The overall aim of this project will be to show how positive socio-cultural and ecological values of wetlands can be maximised for wellbeing and negative attitudes reduced. Management interventions for use by Public Health England and general guidelines will be developed to limit the damaging effects of mosquito populations and enhance appreciation of the ecological value of mosquitoes in wetland ecosystems. The project will result in an increase in our understanding of wetland environments and demonstrate how ecological interventions embedded in a broader understanding of wetland valuation can deliver wellbeing benefits to a broad range of stakeholders.

There are four main objectives:

1) Development of a new conceptual place-based ecosystem services and wellbeing framework for understanding the impact of interventions and wetland values.

2) Exploration of the value of wetlands and mosquitoes in twelve case study locations.

3) Production of guidelines for valuing wetlands and managing mosquito populations to enhance the value of British wetlands for wellbeing.

4) Production of a place-based narrative on the socio-cultural, economic and ecological value of wetlands in British Society in the early years of the 21st Century.

There are divergent views of wetlands among different stakeholders.

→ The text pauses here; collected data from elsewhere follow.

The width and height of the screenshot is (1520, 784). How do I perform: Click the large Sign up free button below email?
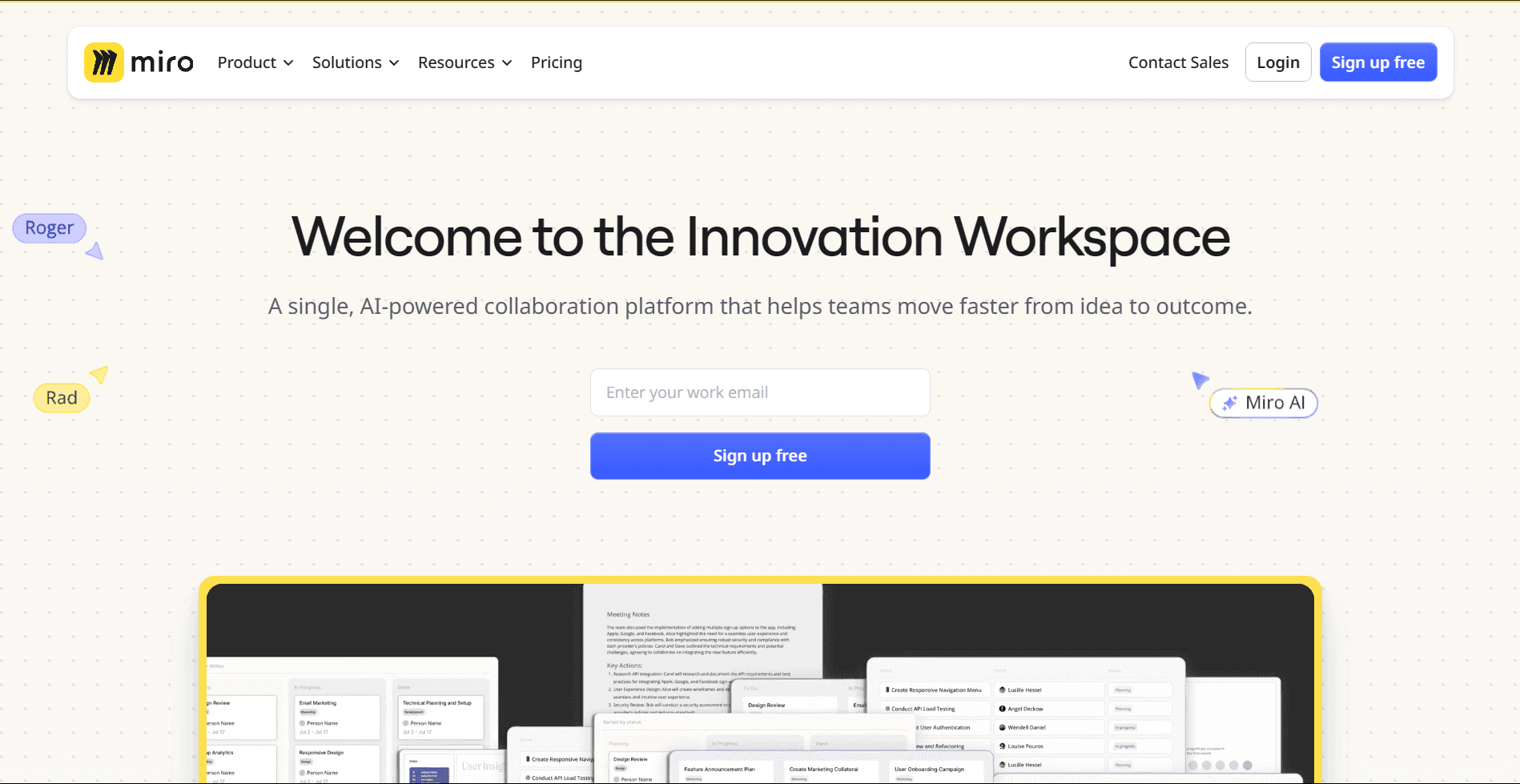coord(760,456)
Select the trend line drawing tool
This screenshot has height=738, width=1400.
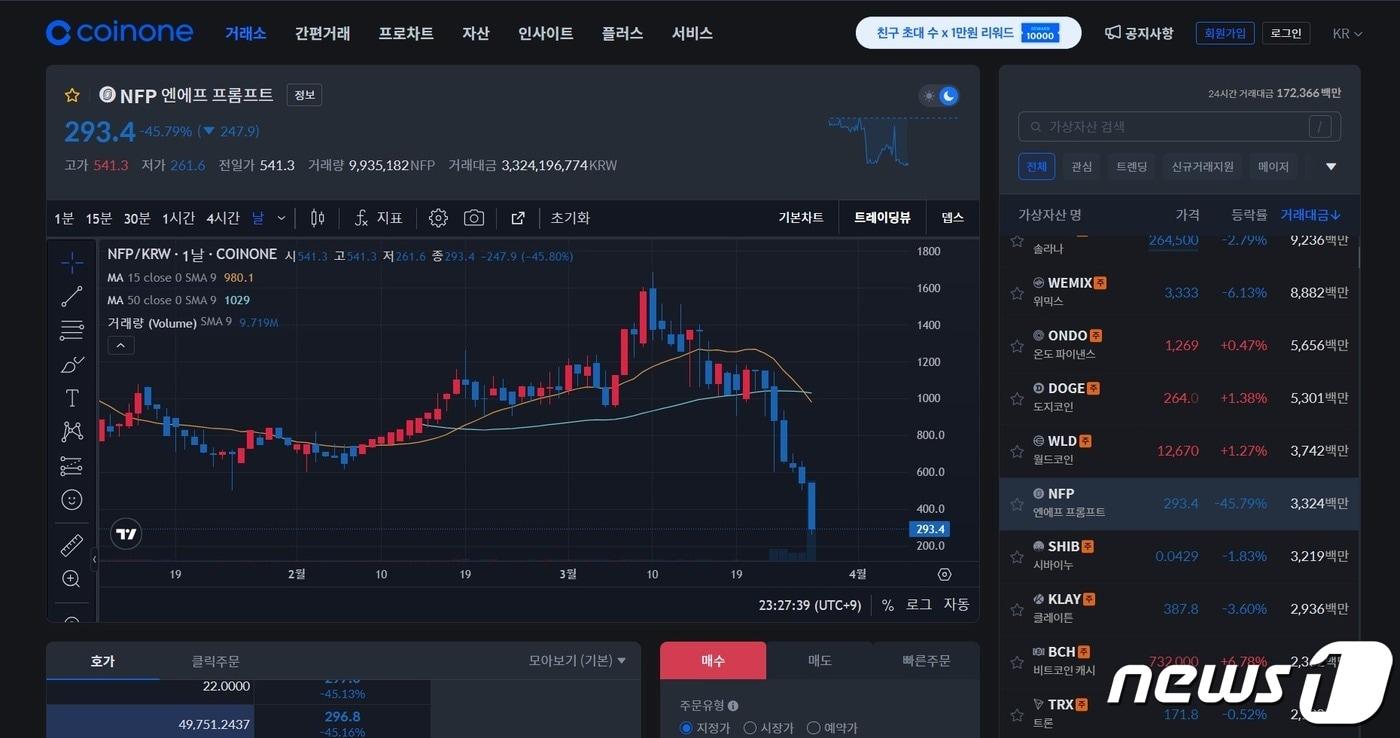point(72,297)
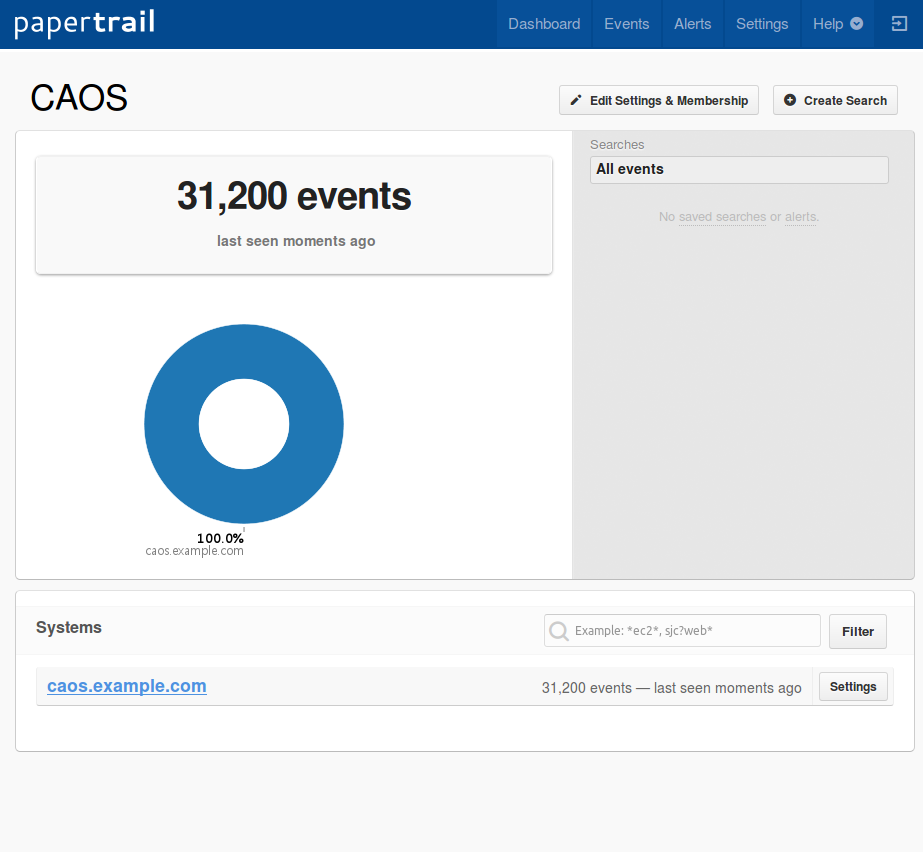Image resolution: width=923 pixels, height=852 pixels.
Task: Open the Dashboard page
Action: tap(544, 24)
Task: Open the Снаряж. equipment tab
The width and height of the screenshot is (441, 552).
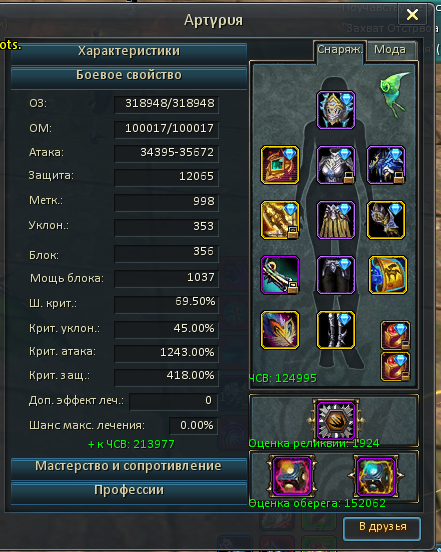Action: tap(339, 50)
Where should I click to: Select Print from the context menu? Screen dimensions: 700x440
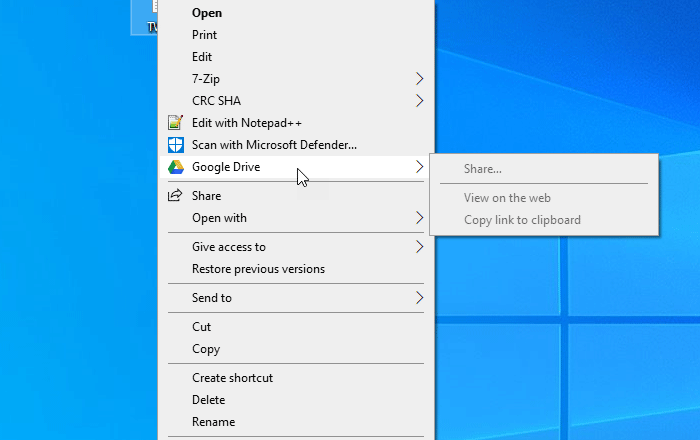pos(203,35)
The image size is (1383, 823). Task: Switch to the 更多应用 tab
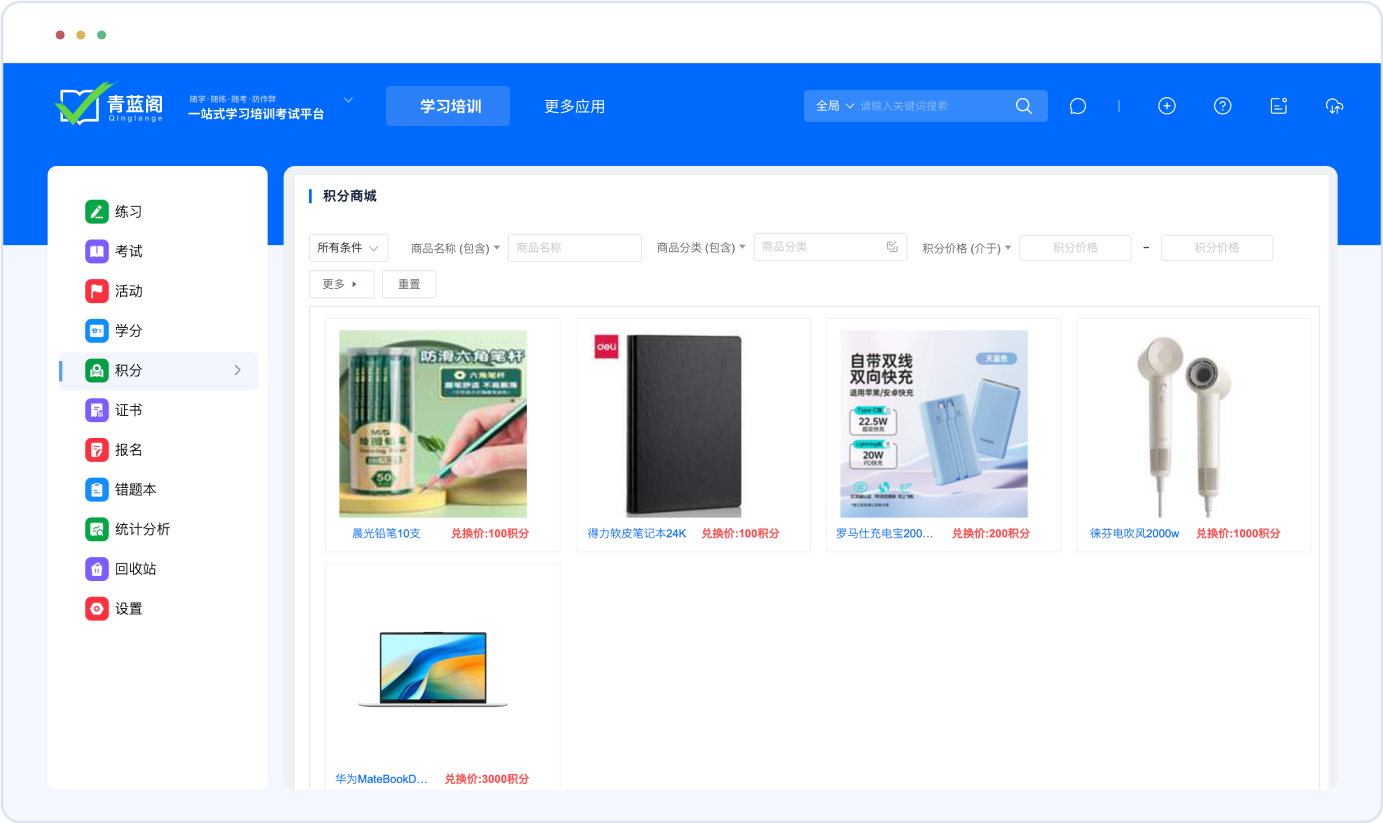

This project is therefore designed to provide technical interventions and general guidelines in a range of wetland management contexts to maximise wellbeing benefits. A range of stakeholders are potential beneficiaries of this research including land managers, non-governmental organisations, conservation groups, local residents, visitors and tourists among others. This research will help implementation of the Wetland Vision by understanding the complex ways in which wetlands are valued and produce measures to maximise wellbeing benefits and minimise disvalue. Benefits include: a) production of a range of technical interventions for mosquito control by end users; b) raising the social and cultural value of wetlands to facilitate wetland expansion in response to extreme weather and climate change; c) enhanced opportunities for visitors to wetlands and local residence to experience health and wellbeing benefits; d) increased opportunities for tourism and leisure by reducing anxiety associated with wetlands.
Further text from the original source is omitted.